● **Exercise directions**: Edit the records starting at the line that contains "Given: Click the" and ending at the line that contains "The image size", changing "Switch to" to "Go to" and leaving everything else as it is. Return only those lines, with the pictures left out.

● **The data**:
--- begin ---

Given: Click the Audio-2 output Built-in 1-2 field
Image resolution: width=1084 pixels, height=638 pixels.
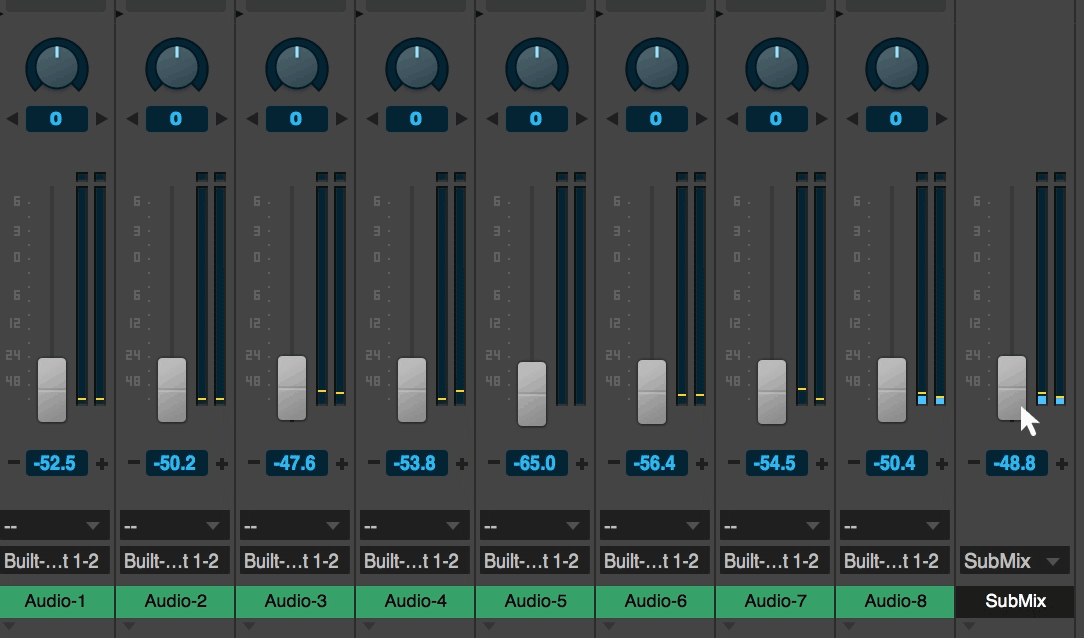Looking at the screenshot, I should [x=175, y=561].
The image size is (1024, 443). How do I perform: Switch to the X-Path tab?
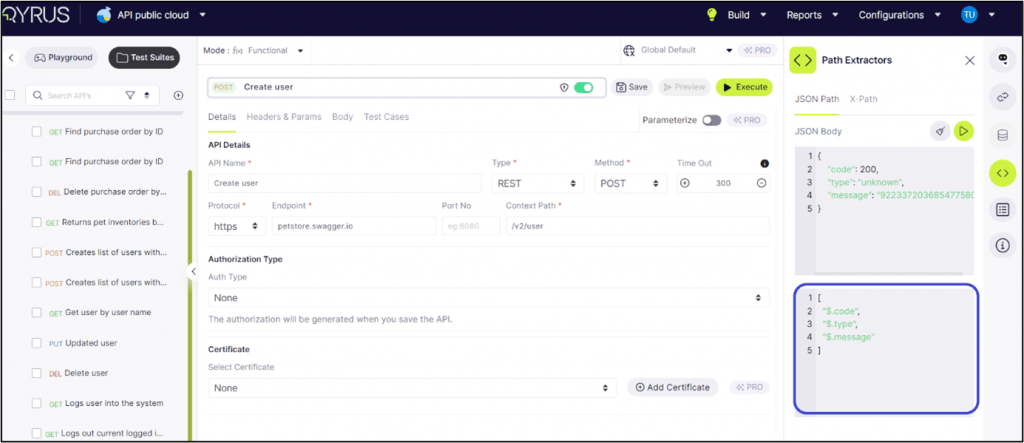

--- end ---
--- begin ---

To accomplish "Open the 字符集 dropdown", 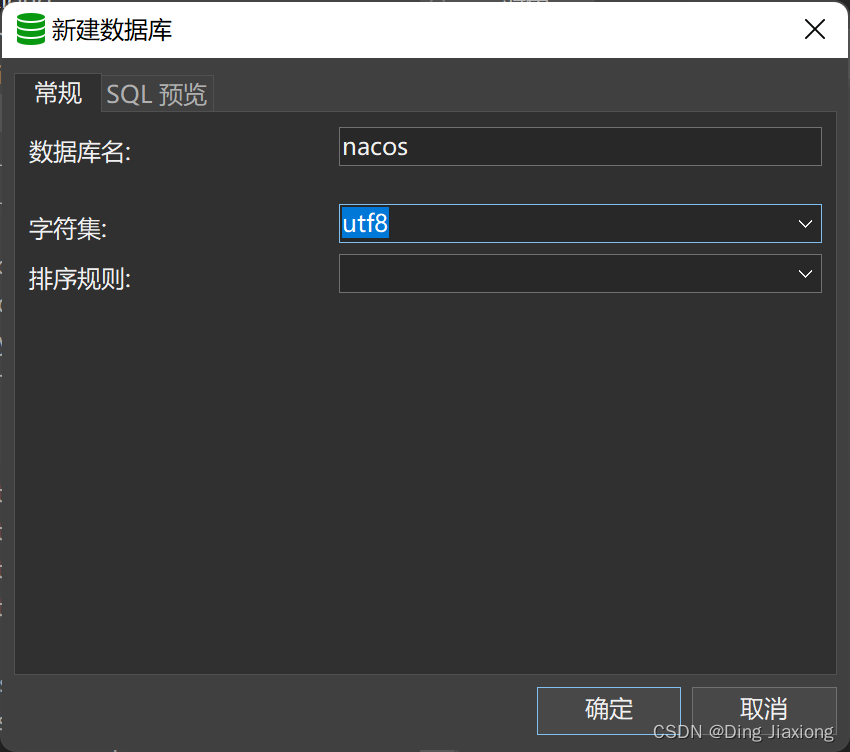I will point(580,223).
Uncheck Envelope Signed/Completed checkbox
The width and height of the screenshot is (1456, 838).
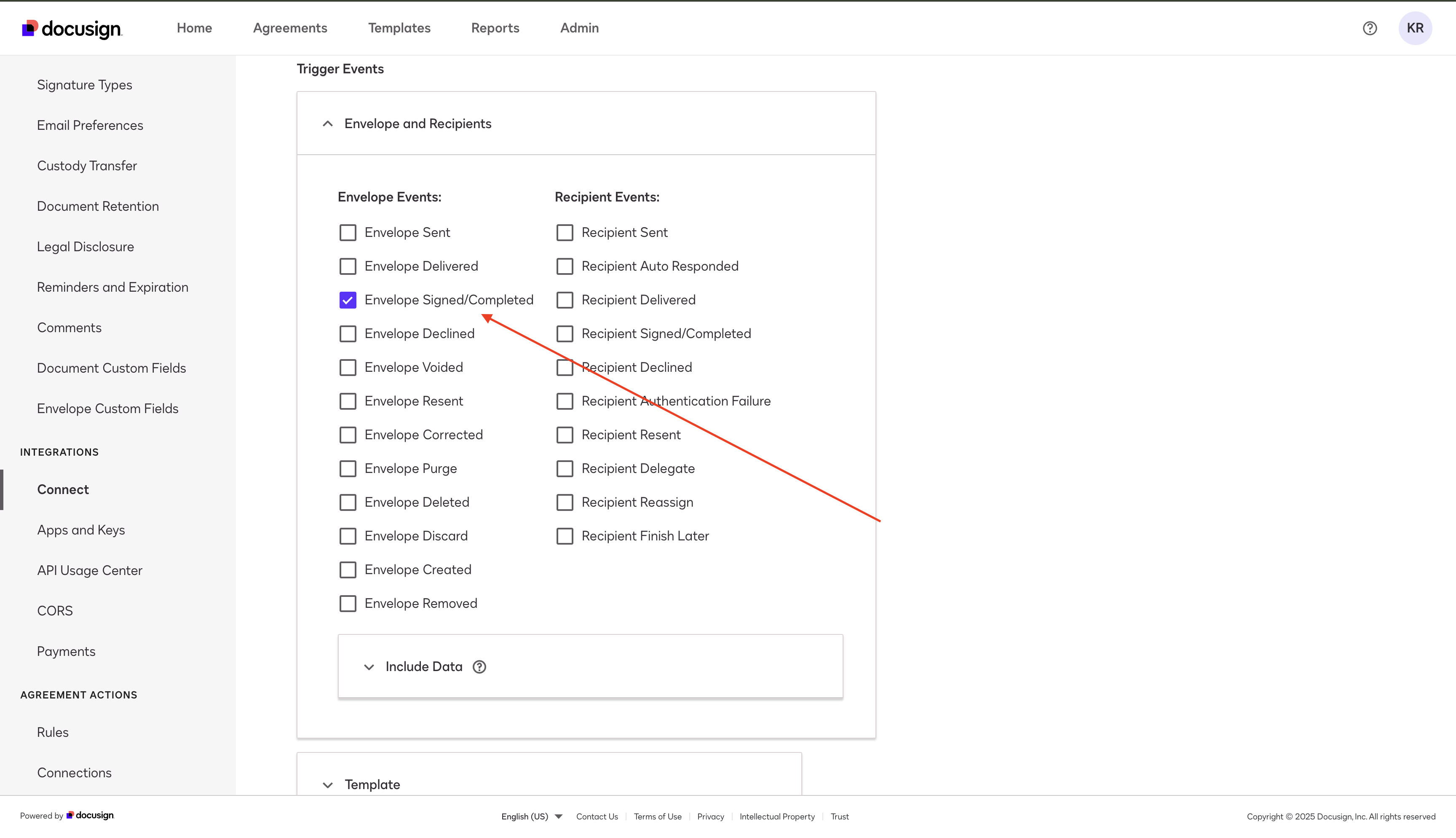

--- end ---
--- begin ---

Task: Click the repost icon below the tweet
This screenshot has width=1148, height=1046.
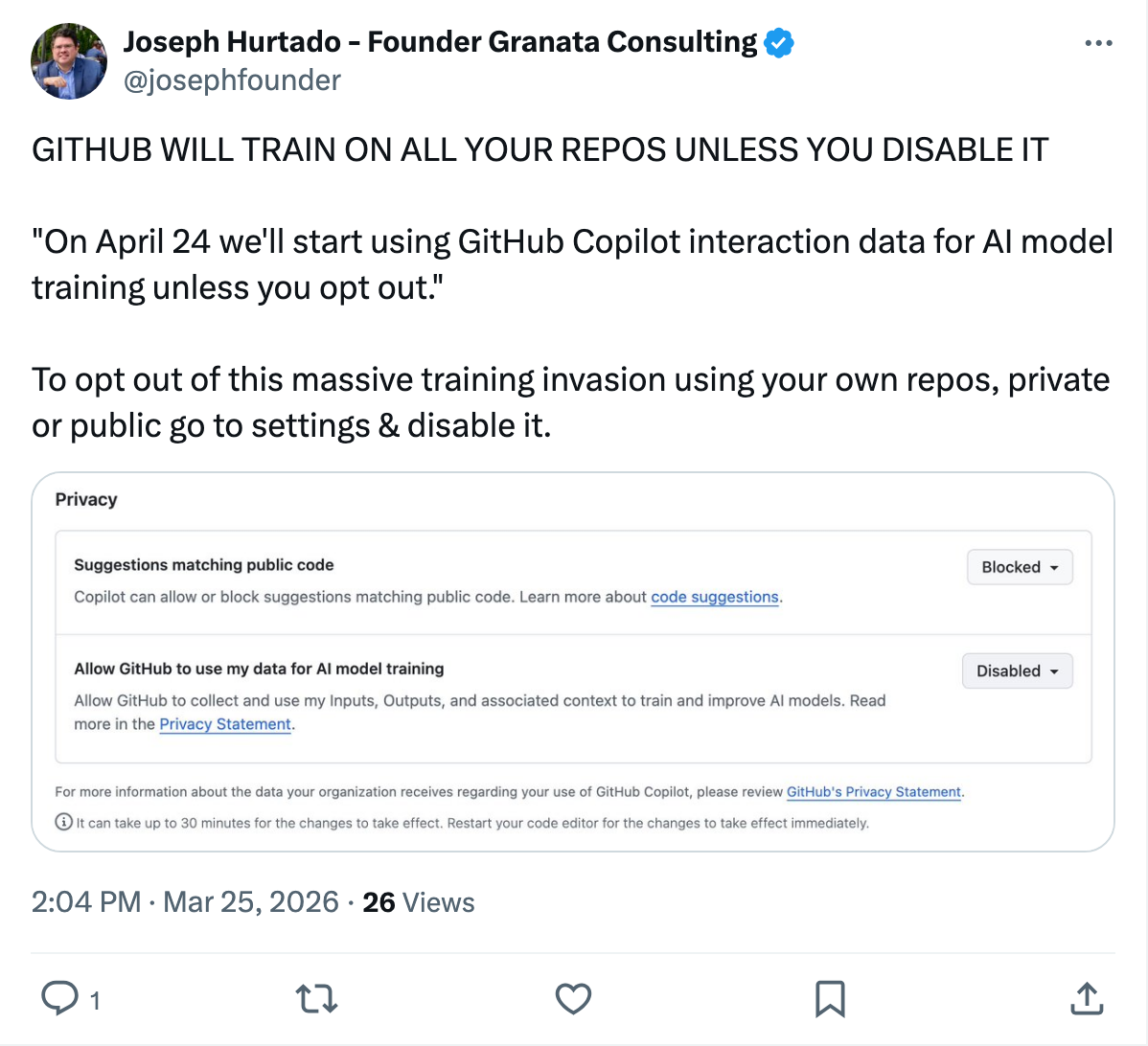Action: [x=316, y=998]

--- end ---

● **Answer to the task**:
Given: Click the Audio-2 output Built-in 1-2 field
Image resolution: width=1084 pixels, height=638 pixels.
Looking at the screenshot, I should [x=175, y=561].
The image size is (1024, 443). How do I perform: Go to the X-Path tab?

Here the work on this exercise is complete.